───── Records for the exercise ─────

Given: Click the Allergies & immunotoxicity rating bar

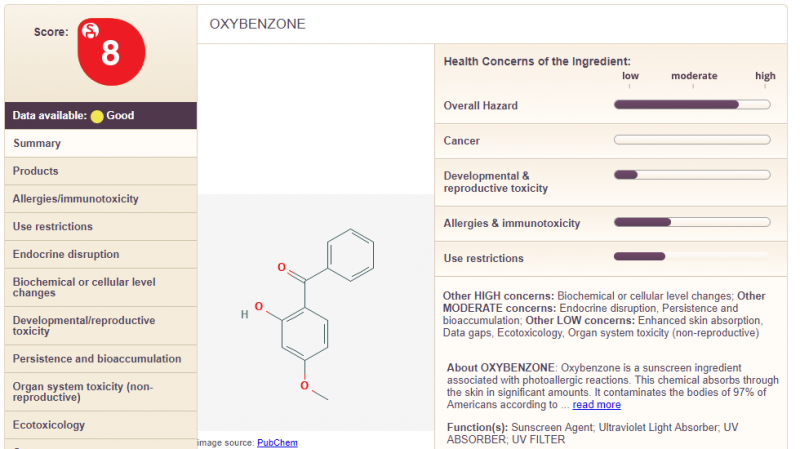Looking at the screenshot, I should tap(691, 222).
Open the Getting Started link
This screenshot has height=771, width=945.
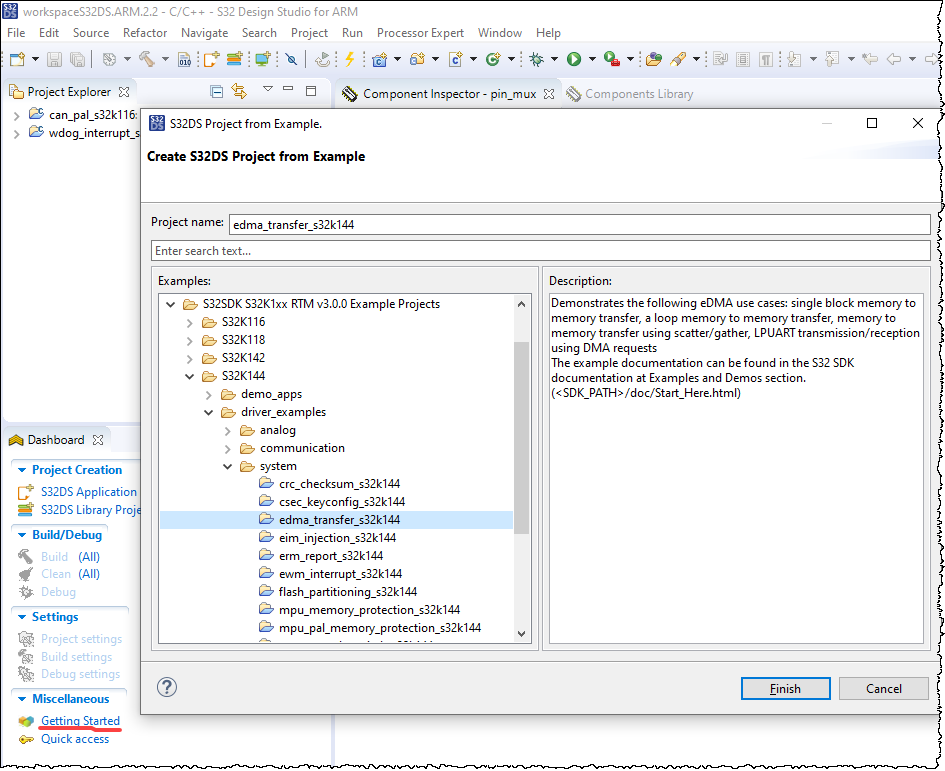[82, 721]
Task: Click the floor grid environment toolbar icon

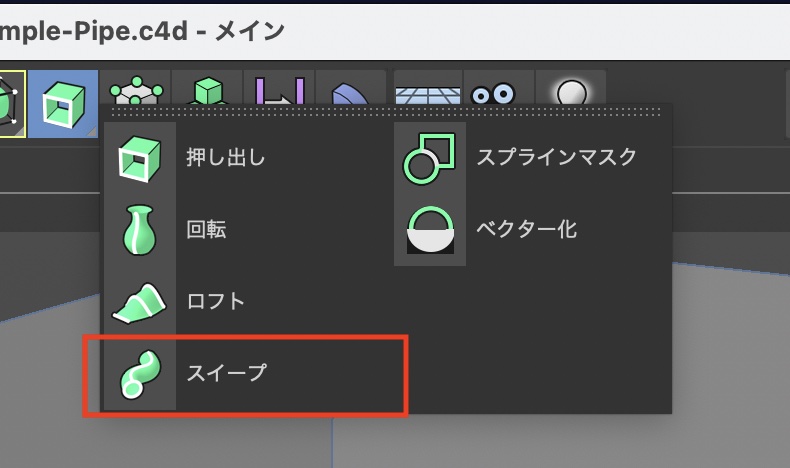Action: (427, 92)

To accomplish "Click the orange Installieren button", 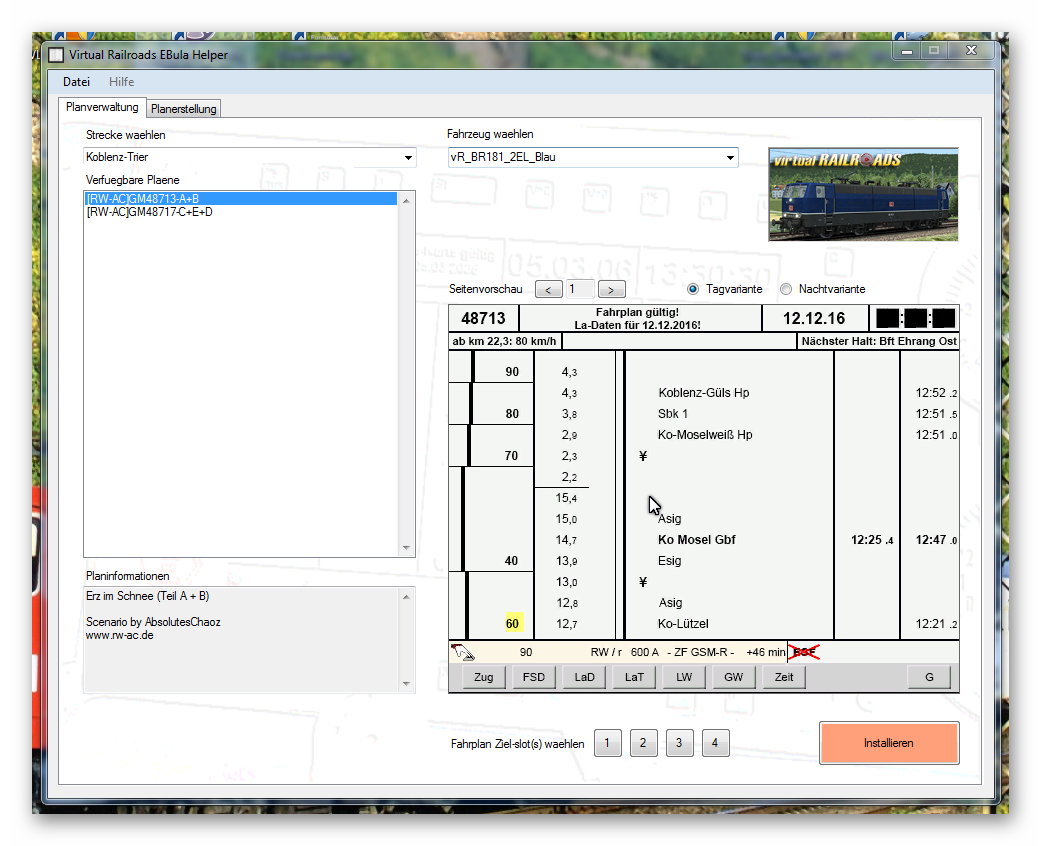I will click(888, 743).
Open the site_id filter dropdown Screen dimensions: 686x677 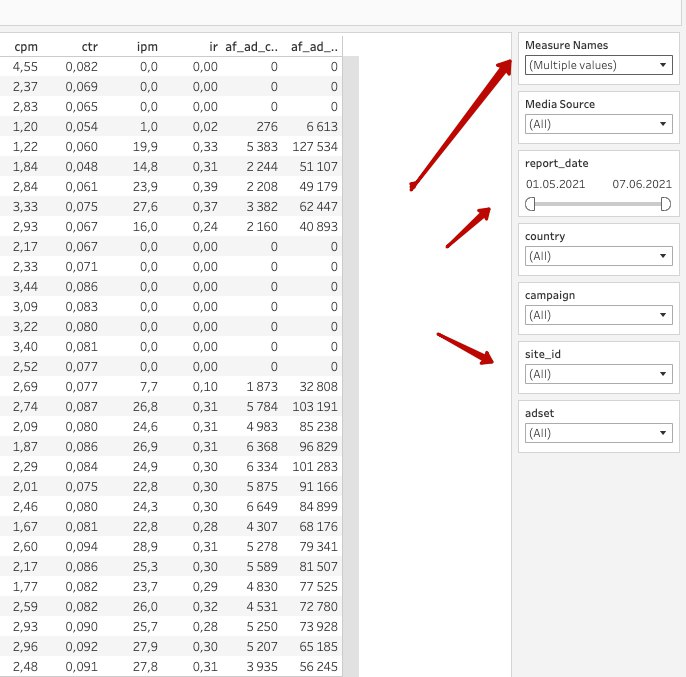coord(598,374)
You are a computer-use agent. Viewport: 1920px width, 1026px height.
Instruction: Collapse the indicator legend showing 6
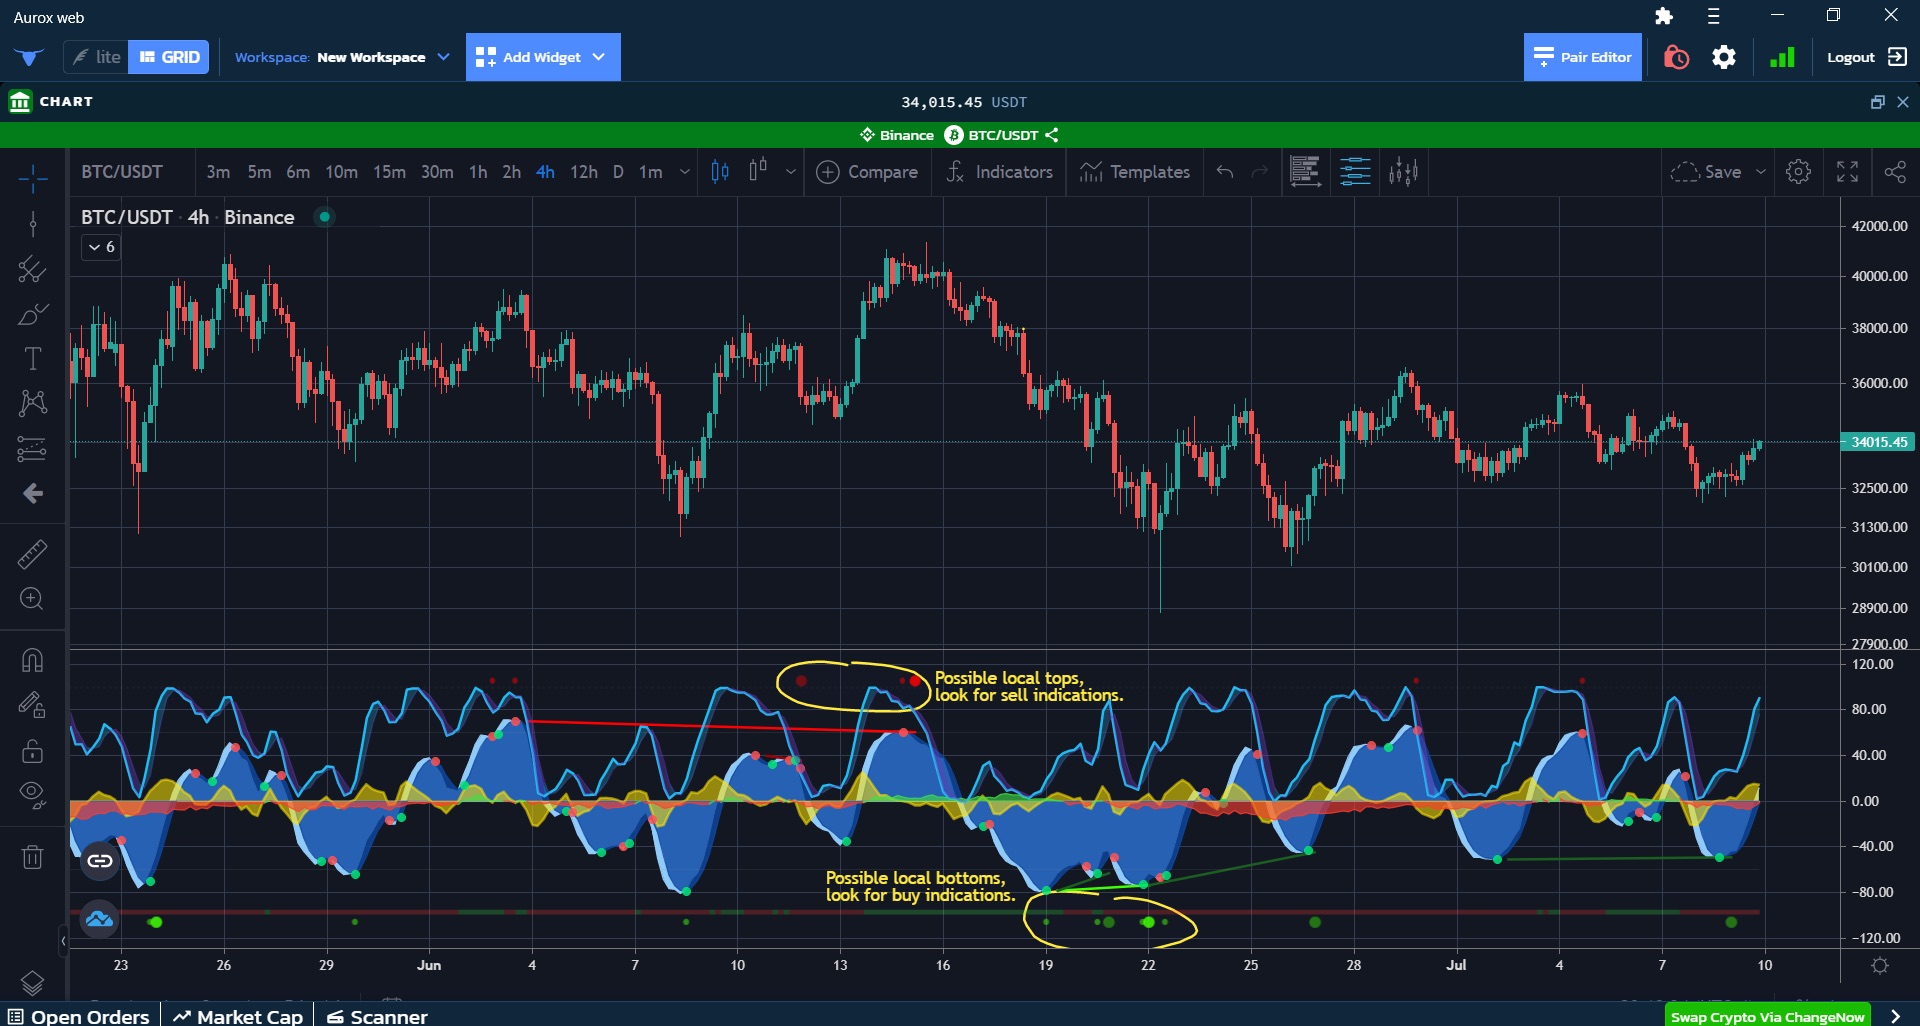pos(101,247)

─────

#### What you are asked to do
Reproduce the lines from the one holding "Instruction: Collapse the" through the end of the entries above exactly, keeping both ends and dropping every picture.

#### Answer area
Instruction: Collapse the indicator legend showing 6
pos(101,247)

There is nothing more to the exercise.